All this and more, such as the massive billion-dollar infrastructure costs, could be mentioned for Australia, but the debate here is dead in the water. The Great Replacement by Asia has an infinite momentum and has swept everything away, all opposition, in its frantic charge to ecological doom. Still, maybe there could be something happen before the Mad Max endgame, as Europe seems to be slowly waking up to its fast approaching death, so maybe Australians will too, having much slower reaction speeds, and slower everything else.

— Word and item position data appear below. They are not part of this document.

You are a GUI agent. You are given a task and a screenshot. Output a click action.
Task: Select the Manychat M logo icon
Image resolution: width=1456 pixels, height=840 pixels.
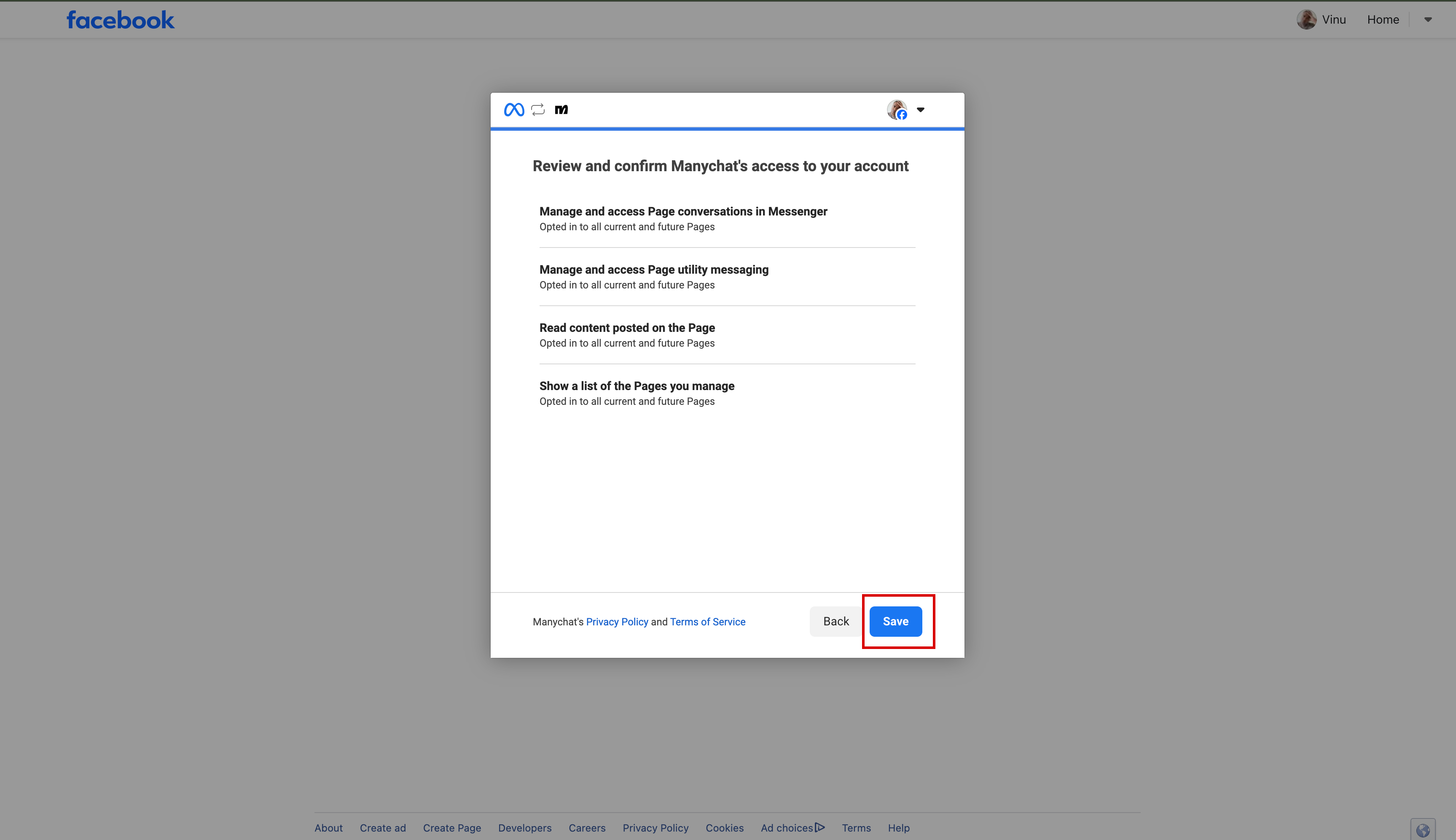point(561,109)

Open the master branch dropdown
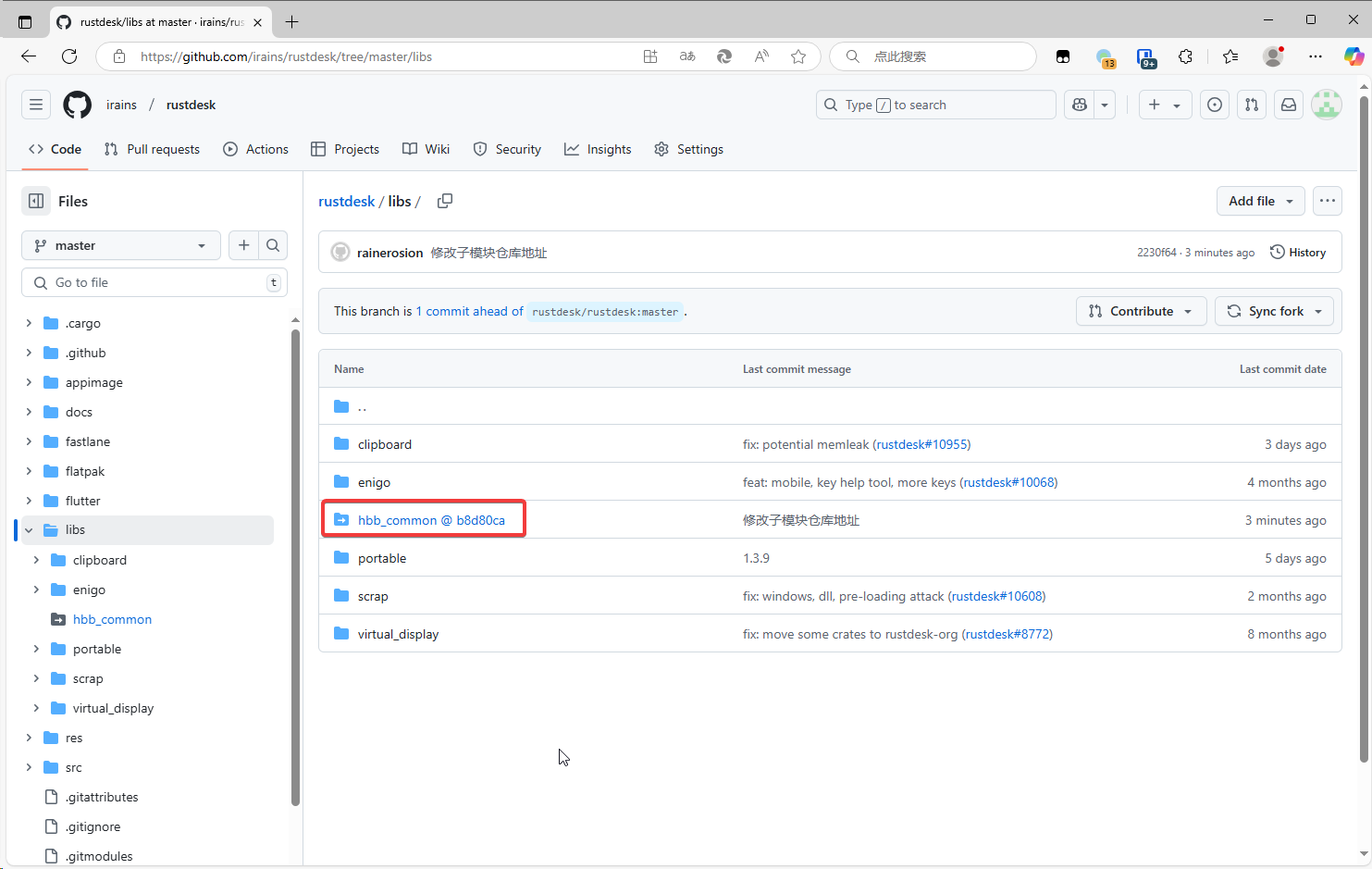point(121,245)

“In headier days, Europe’s leaders dreamed of a multicultural continent, its aging cities saved by millions of new migrants eager to join a stable, prosperous urbanity. This was the promise behind former U.K. prime minister Tony Blair’s Cool Britannia, the multicultural fervor of Herman Lebovics’s Bringing the Empire Back Home: France in the Global Age, and the early enthusiasm that greeted Germany’s refugee influx in 2015—estimated now at 1.6 million. That dream has faded, with Europeans now opposing new migration by wide margins. Once-peaceful German and Swedish cities have seen a spike in crime, a resurgence of anti-Semitism, and growing political unrest—all associated with the migrant influx. In 2016, Pew Research found that 59 percent of Europeans thought that immigrants imposed a burden on their countries. In addition, less than a third believe immigration has improved their countries, with 63 percent of Greeks and 53 percent of Italians, respectively, stating that immigrants have made things worse in their economically challenged countries. As the British political thinker Kenan Malik acknowledged in a 2015 Foreign Affairs essay, “multiculturalism” has devolved from “an answer to Europe’s social problems” to a fraught reality of “fragmented societies, alienated minorities, and resentful citizenries.”
In most places, the welcome wagon has been sent out for repairs. Nearly all European countries—even progressive ones like the Netherlands, France, Denmark, Norway, and Germany itself—have imposed stricter immigration controls over the last two years.”
They have not seen anything yet, and in the future when four billion desperate Africans come to their shores, what will happen then?